--- start SOURCE EXCERPT ---

NEW YORK, June 30 /PRNewswire/ -- New research shows that a decrease in short-term incentive is poorly received by shareholders, contrary to the stated mission of large institutional shareholders. Moreover, the study shows that companies with a poor past performance and profitability react stronger upon the announcement of changes in executive compensation.
Based on a study by James F. Reda & Associates, LLC, an independent executive compensation and corporate governance consulting firm in New York City, "Executive Compensation Trends for 2009: Balancing Risk, Performance and Pay," Henriette Struck and Sara Fiehn, graduate students of the Lund University of Sweden Master of Finance Program, released their master thesis, "Effects of Changes in Executive Compensation in Light of the Financial Crisis." Ms. Struck and Ms. Fiehn learned of this study when it was referenced on the World Economic Forum website.

--- end SOURCE EXCERPT ---
--- start DATASET EXCERPT ---

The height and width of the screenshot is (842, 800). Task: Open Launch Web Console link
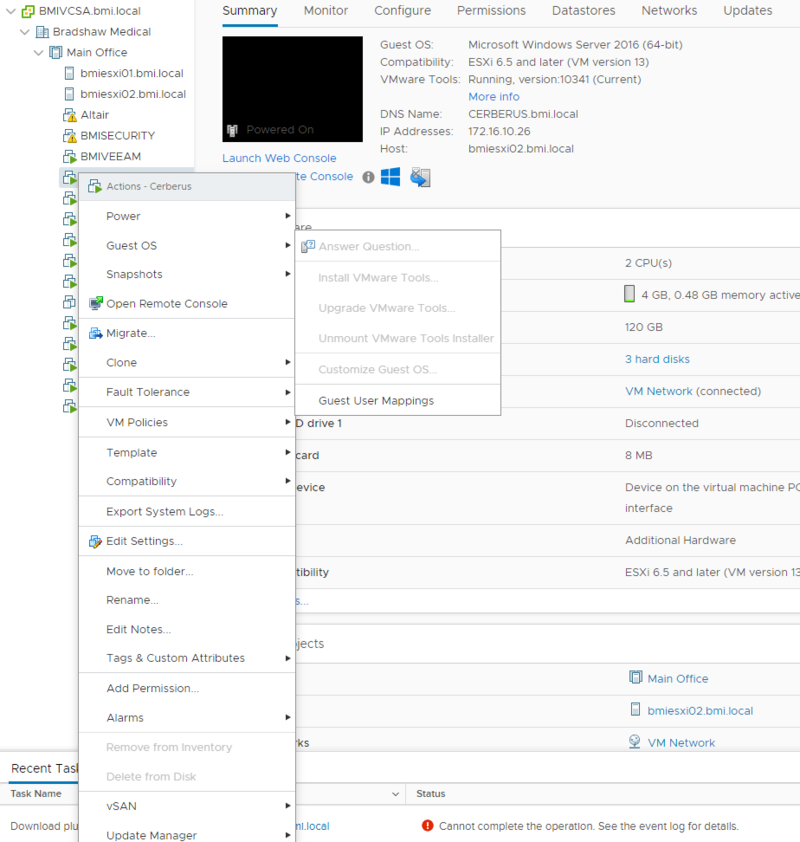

--- end DATASET EXCERPT ---

● EXERCISE BRIEF:
Reproduce the press release about executive compensation research above word for word, from its first line to its last.

● FINISHED ANSWER:
NEW YORK, June 30 /PRNewswire/ -- New research shows that a decrease in short-term incentive is poorly received by shareholders, contrary to the stated mission of large institutional shareholders. Moreover, the study shows that companies with a poor past performance and profitability react stronger upon the announcement of changes in executive compensation.
Based on a study by James F. Reda & Associates, LLC, an independent executive compensation and corporate governance consulting firm in New York City, "Executive Compensation Trends for 2009: Balancing Risk, Performance and Pay," Henriette Struck and Sara Fiehn, graduate students of the Lund University of Sweden Master of Finance Program, released their master thesis, "Effects of Changes in Executive Compensation in Light of the Financial Crisis." Ms. Struck and Ms. Fiehn learned of this study when it was referenced on the World Economic Forum website.